Extract every line from the records below that contains the word "agent".

::::::::

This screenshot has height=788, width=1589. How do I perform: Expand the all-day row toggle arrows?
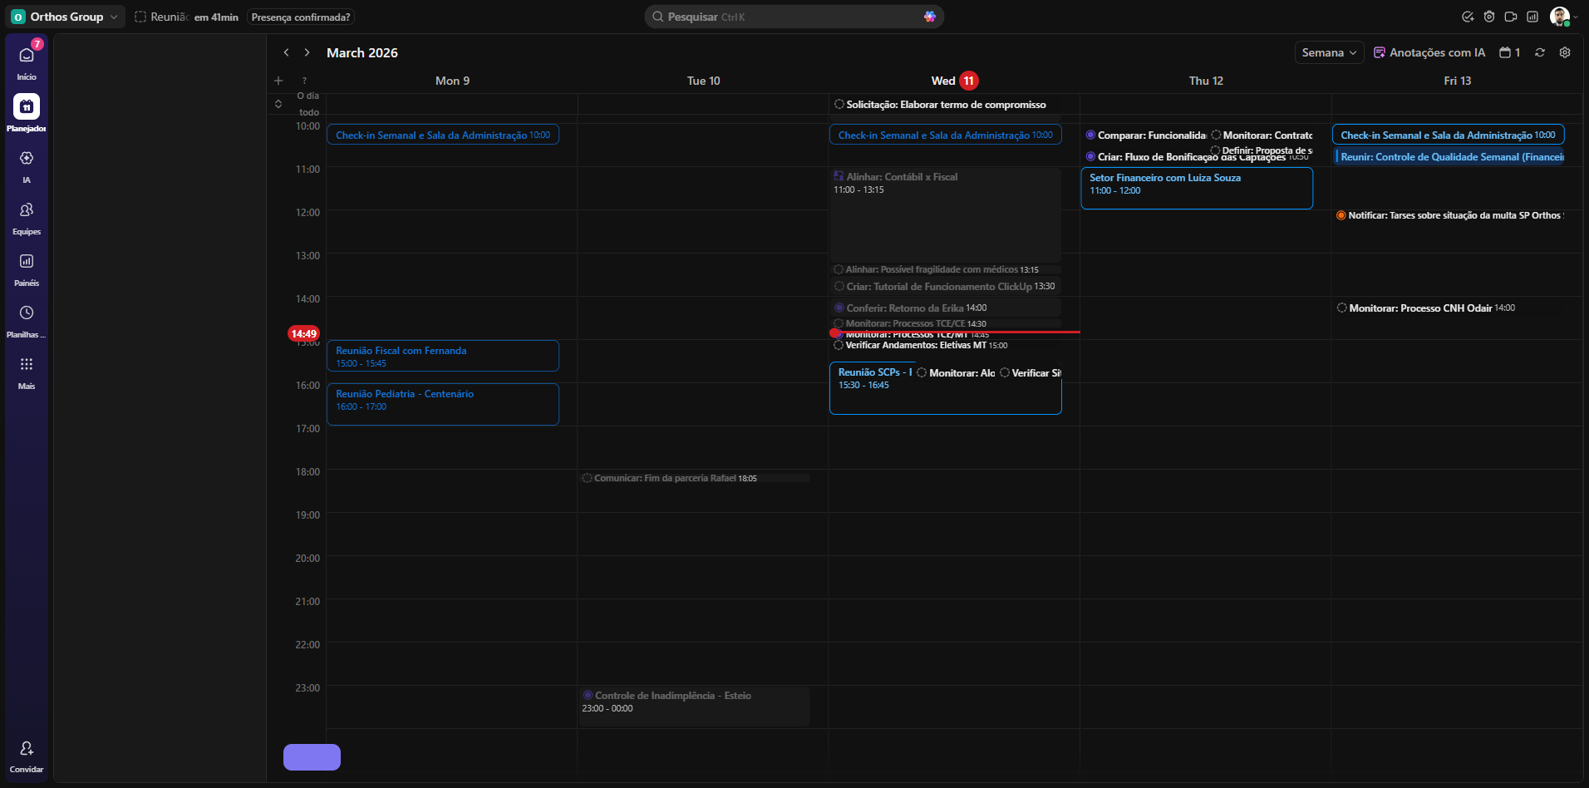point(278,104)
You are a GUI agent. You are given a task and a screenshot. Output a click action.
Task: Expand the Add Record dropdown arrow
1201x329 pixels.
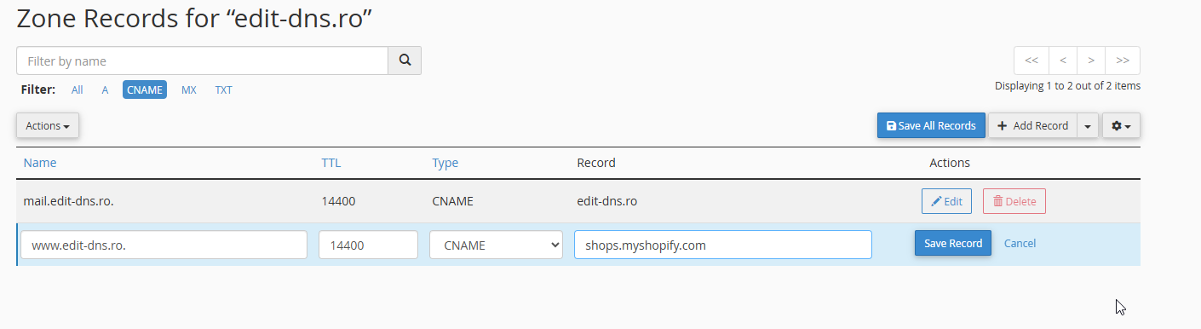[x=1088, y=125]
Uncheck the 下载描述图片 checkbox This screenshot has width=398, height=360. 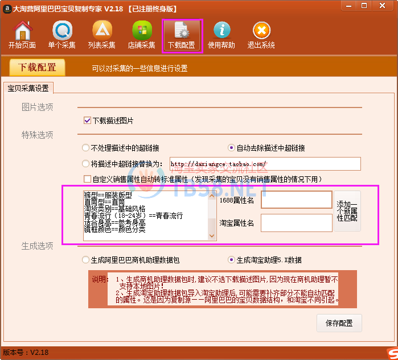click(x=87, y=121)
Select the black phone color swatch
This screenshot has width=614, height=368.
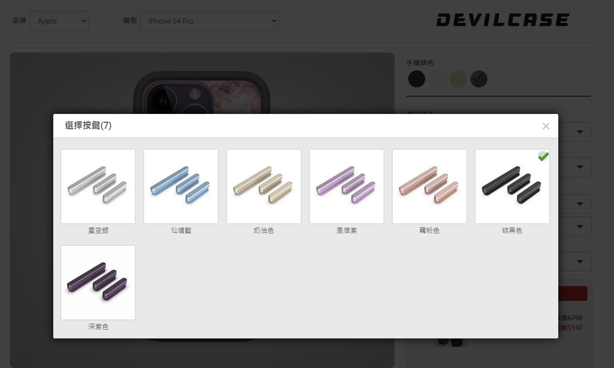(417, 79)
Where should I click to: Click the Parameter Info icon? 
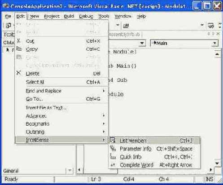click(x=113, y=148)
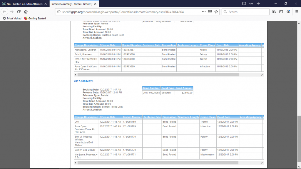Open the Library bookmarks and history icon
The width and height of the screenshot is (301, 169).
click(x=274, y=12)
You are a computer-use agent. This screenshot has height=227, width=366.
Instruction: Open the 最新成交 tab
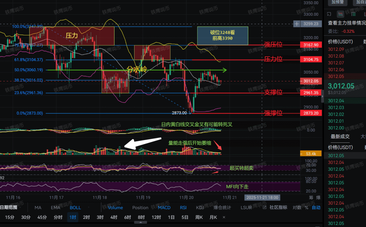pos(340,136)
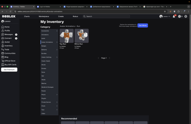Expand the Classic Clothing category
Image resolution: width=191 pixels, height=124 pixels.
pyautogui.click(x=57, y=57)
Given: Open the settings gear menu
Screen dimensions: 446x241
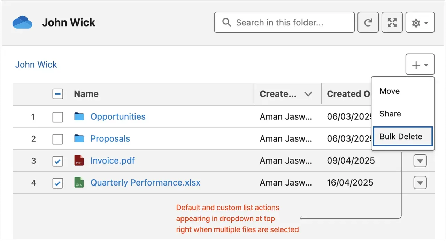Looking at the screenshot, I should pos(418,22).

::::::::

## Response to this exercise
You are a GUI agent. You are given a task and a screenshot. Output a click action.
You are a computer-use agent. This screenshot has height=227, width=366.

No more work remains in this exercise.